[Records from a dataset]
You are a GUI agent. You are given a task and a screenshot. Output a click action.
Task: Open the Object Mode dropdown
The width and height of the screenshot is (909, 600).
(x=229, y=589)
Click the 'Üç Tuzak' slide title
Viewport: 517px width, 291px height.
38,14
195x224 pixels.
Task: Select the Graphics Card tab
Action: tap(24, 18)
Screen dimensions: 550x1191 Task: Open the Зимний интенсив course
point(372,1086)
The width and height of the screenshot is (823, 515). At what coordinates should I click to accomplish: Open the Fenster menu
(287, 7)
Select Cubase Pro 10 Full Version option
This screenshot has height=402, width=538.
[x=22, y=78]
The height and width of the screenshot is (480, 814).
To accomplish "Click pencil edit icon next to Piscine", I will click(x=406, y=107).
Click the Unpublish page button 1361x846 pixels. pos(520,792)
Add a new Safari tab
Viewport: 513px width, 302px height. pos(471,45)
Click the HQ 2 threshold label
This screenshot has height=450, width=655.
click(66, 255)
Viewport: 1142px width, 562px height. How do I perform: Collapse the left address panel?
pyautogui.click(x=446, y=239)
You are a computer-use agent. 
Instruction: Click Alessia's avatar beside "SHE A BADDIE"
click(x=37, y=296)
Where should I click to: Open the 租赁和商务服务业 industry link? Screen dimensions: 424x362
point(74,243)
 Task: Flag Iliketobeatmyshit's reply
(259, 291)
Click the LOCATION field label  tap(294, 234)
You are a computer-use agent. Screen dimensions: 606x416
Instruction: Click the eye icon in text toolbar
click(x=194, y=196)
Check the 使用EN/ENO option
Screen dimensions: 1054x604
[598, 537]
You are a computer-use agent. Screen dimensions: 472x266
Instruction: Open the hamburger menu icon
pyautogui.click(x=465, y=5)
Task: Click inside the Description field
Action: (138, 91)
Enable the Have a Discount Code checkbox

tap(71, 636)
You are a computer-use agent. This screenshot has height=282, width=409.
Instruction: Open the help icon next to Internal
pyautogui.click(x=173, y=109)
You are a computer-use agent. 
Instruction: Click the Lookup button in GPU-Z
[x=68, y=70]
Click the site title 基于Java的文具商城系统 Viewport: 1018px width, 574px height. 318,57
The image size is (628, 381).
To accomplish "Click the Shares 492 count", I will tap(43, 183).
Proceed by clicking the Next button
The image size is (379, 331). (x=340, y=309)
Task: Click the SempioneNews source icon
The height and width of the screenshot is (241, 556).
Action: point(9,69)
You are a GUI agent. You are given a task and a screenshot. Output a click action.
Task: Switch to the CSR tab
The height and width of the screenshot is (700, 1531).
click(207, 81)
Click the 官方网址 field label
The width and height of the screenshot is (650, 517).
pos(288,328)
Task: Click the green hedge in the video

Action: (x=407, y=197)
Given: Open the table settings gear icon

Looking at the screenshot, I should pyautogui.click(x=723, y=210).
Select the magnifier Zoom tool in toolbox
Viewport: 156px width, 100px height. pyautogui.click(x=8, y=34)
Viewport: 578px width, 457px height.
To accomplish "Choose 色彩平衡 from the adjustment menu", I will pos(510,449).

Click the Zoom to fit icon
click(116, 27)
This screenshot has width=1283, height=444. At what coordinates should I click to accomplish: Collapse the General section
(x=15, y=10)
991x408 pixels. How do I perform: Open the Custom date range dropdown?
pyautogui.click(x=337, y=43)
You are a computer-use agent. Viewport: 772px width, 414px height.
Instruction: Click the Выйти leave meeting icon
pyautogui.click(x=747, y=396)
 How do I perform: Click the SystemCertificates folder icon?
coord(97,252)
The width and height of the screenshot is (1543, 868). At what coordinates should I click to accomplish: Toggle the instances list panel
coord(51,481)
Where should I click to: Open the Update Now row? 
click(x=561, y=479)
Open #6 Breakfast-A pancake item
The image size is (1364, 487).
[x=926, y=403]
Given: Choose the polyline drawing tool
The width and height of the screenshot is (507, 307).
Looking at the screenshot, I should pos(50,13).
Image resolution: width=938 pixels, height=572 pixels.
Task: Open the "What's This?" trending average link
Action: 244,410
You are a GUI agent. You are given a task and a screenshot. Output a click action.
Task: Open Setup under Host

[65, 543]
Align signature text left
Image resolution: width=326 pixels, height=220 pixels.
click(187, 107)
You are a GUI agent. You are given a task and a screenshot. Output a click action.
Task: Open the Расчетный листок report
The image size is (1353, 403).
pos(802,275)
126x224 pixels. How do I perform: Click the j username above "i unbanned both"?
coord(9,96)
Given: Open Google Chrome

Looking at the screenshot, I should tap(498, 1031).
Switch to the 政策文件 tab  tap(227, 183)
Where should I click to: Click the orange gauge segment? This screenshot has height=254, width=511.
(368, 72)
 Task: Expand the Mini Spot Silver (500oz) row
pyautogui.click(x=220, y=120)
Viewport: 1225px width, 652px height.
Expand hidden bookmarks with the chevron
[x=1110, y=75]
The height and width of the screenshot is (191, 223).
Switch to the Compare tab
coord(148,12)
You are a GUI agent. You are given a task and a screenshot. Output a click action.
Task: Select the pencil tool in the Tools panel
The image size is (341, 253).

▶ **Requirement**: Reproduce every line of the data above without changing anything.

▶ **Full solution**:
You are a GUI agent. You are given a task and a screenshot. Output a click action.
Task: Open the Object Mode dropdown
The width and height of the screenshot is (909, 600).
(x=229, y=589)
Click the 'Üç Tuzak' slide title
Viewport: 517px width, 291px height.
38,14
195x224 pixels.
Task: Select the Graphics Card tab
Action: tap(24, 18)
Screen dimensions: 550x1191 Task: Open the Зимний интенсив course
point(372,1086)
The width and height of the screenshot is (823, 515). At what coordinates should I click to accomplish: Open the Fenster menu
(287, 7)
Select Cubase Pro 10 Full Version option
This screenshot has height=402, width=538.
[x=22, y=78]
The height and width of the screenshot is (480, 814).
To accomplish "Click pencil edit icon next to Piscine", I will click(x=406, y=107).
Click the Unpublish page button 1361x846 pixels. pos(520,792)
Add a new Safari tab
Viewport: 513px width, 302px height. pos(471,45)
Click the HQ 2 threshold label
This screenshot has height=450, width=655.
click(66, 255)
Viewport: 1142px width, 562px height. How do I perform: Collapse the left address panel?
pyautogui.click(x=446, y=239)
You are a computer-use agent. 
Instruction: Click Alessia's avatar beside "SHE A BADDIE"
click(x=37, y=296)
Where should I click to: Open the 租赁和商务服务业 industry link? Screen dimensions: 424x362
point(74,243)
 Task: Flag Iliketobeatmyshit's reply
(259, 291)
Click the LOCATION field label  tap(294, 234)
You are a computer-use agent. Screen dimensions: 606x416
Instruction: Click the eye icon in text toolbar
click(x=194, y=196)
Check the 使用EN/ENO option
Screen dimensions: 1054x604
[598, 537]
You are a computer-use agent. Screen dimensions: 472x266
Instruction: Open the hamburger menu icon
pyautogui.click(x=465, y=5)
Task: Click inside the Description field
Action: (138, 91)
Enable the Have a Discount Code checkbox

tap(71, 636)
You are a computer-use agent. This screenshot has height=282, width=409.
Instruction: Open the help icon next to Internal
pyautogui.click(x=173, y=109)
You are a computer-use agent. 
Instruction: Click the Lookup button in GPU-Z
[x=68, y=70]
Click the site title 基于Java的文具商城系统 Viewport: 1018px width, 574px height. 318,57
The image size is (628, 381).
To accomplish "Click the Shares 492 count", I will tap(43, 183).
Proceed by clicking the Next button
The image size is (379, 331). (x=340, y=309)
Task: Click the SempioneNews source icon
The height and width of the screenshot is (241, 556).
Action: point(9,69)
You are a GUI agent. You are given a task and a screenshot. Output a click action.
Task: Switch to the CSR tab
The height and width of the screenshot is (700, 1531).
click(207, 81)
Click the 官方网址 field label
The width and height of the screenshot is (650, 517).
pos(288,328)
Task: Click the green hedge in the video

Action: (x=407, y=197)
Given: Open the table settings gear icon

Looking at the screenshot, I should pyautogui.click(x=723, y=210).
Select the magnifier Zoom tool in toolbox
Viewport: 156px width, 100px height. pyautogui.click(x=8, y=34)
Viewport: 578px width, 457px height.
To accomplish "Choose 色彩平衡 from the adjustment menu", I will pos(510,449).

Click the Zoom to fit icon
click(116, 27)
This screenshot has width=1283, height=444. At what coordinates should I click to accomplish: Collapse the General section
(x=15, y=10)
991x408 pixels. How do I perform: Open the Custom date range dropdown?
pyautogui.click(x=337, y=43)
You are a computer-use agent. Viewport: 772px width, 414px height.
Instruction: Click the Выйти leave meeting icon
pyautogui.click(x=747, y=396)
 How do I perform: Click the SystemCertificates folder icon?
coord(97,252)
The width and height of the screenshot is (1543, 868). At what coordinates should I click to accomplish: Toggle the instances list panel
coord(51,481)
Where should I click to: Open the Update Now row? 
click(x=561, y=479)
Open #6 Breakfast-A pancake item
The image size is (1364, 487).
[x=926, y=403]
Given: Choose the polyline drawing tool
The width and height of the screenshot is (507, 307).
Looking at the screenshot, I should pos(50,13).
Image resolution: width=938 pixels, height=572 pixels.
Task: Open the "What's This?" trending average link
Action: 244,410
You are a GUI agent. You are given a task and a screenshot. Output a click action.
Task: Open Setup under Host

[65, 543]
Align signature text left
Image resolution: width=326 pixels, height=220 pixels.
click(187, 107)
You are a GUI agent. You are given a task and a screenshot. Output a click action.
Task: Open the Расчетный листок report
The image size is (1353, 403).
pos(802,275)
126x224 pixels. How do I perform: Click the j username above "i unbanned both"?
coord(9,96)
Given: Open Google Chrome

Looking at the screenshot, I should tap(498, 1031).
Switch to the 政策文件 tab  tap(227, 183)
Where should I click to: Click the orange gauge segment? This screenshot has height=254, width=511.
(368, 72)
 Task: Expand the Mini Spot Silver (500oz) row
pyautogui.click(x=220, y=120)
Viewport: 1225px width, 652px height.
Expand hidden bookmarks with the chevron
[x=1110, y=75]
The height and width of the screenshot is (191, 223).
Switch to the Compare tab
coord(148,12)
You are a GUI agent. You are given a task and a screenshot. Output a click action.
Task: Select the pencil tool in the Tools panel
The image size is (341, 253).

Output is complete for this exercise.